Neues Wiedergabeverfahren oder Publikum: Für eine öffentliche Wiedergabe sei weiterhin erforderlich, dass ein geschütztes Werk unter Verwendung eines technischen Verfahrens, das sich von dem bisher verwendeten unterscheide, oder für ein Publikum wiedergegeben werde, an das der Urheberrechtsinhaber nicht gedacht habe, als er die ursprüngliche öffentliche Wiedergabe erlaubt habe (Rz. 34). Beim Framing der Vorschaubilder, durch das den Nutzern eines Webauftritts die ursprüngliche Umgebung der Bilder verborgen bleibe, könne es daran fehlen (EuGH v. 21.10.2014 – C-348/13 – BestWater Rz. 17, CR 2014, 732 = ITRB 2014, 270 [Rössel]).

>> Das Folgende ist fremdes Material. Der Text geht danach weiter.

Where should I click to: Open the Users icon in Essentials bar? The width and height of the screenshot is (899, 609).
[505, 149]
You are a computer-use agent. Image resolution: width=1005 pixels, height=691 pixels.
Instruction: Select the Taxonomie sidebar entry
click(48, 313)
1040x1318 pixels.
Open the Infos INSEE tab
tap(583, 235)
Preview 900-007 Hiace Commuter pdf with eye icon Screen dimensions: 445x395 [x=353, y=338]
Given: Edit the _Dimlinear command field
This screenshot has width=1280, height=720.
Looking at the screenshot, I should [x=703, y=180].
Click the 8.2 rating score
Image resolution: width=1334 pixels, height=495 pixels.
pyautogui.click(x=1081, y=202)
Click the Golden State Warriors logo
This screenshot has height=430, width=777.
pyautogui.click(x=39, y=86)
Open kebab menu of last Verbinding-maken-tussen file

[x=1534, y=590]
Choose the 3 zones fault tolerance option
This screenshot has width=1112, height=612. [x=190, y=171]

Neues Publikum bei technischer Beschränkung: Habe allerdings der Rechteinhaber beschränkende Maßnahmen gegen Framing getroffen oder diese seinen Lizenznehmern aufgegeben, um den Zugang zu seinen Werken von anderen Internetseiten aus zu beschränken, werde das Werk einem neuen Publikum zugänglich gemacht, wenn ein Dritter es per Framing öffentlich wiedergebe. Dem Urheberrechtsinhaber sei es jedoch, um die Rechtssicherheit und das ordnungsgemäße Funktionieren des Internets zu gewährleisten, nicht gestattet, seine Erlaubnis auf andere Weise als durch wirksame technische Maßnahmen i.S.v. Art. 6 Abs. 1 und 3 RL 2001/29/EG zu beschränken, weil widrigenfalls eine Beschränkung nur schwer zu überprüfen wäre (vgl. EuGH v. 9.3.2021 – C-392/19 – VG Bild-Kunst Rz. 46 f., CR 2021, 263 = ITRB 2021, 103 [Kartheuser]).

Zumutbarkeit technischer Schutzmaßnahmen: Das Berufungsgericht werde festzustellen haben, ob Schutzmaßnahmen gegen Framing mit überschaubarem technischen und finanziellen Aufwand implementiert werden könnten und ob die Gefahr bestehe, dass kommerzielle Akteure über die Vorschaubilder die Einholung von Bildrechten und Lizenzzahlungen ersparten (Rz. 39). Die bloße Umgehungsmöglichkeit stehe der Wirksamkeit der technischen Schutzmaßnahme am Maßstab des § 95a Abs. 1 und 2 UrhG (Art. 6 Abs. 1 und 3 RL 2001/29/EG) nicht entgegen, weil diese nur im normalen Betrieb dazu bestimmt sein müssten, urheberrechtswidrige Handlungen eines durchschnittlichen Nutzers zu verhindern (Rz. 43).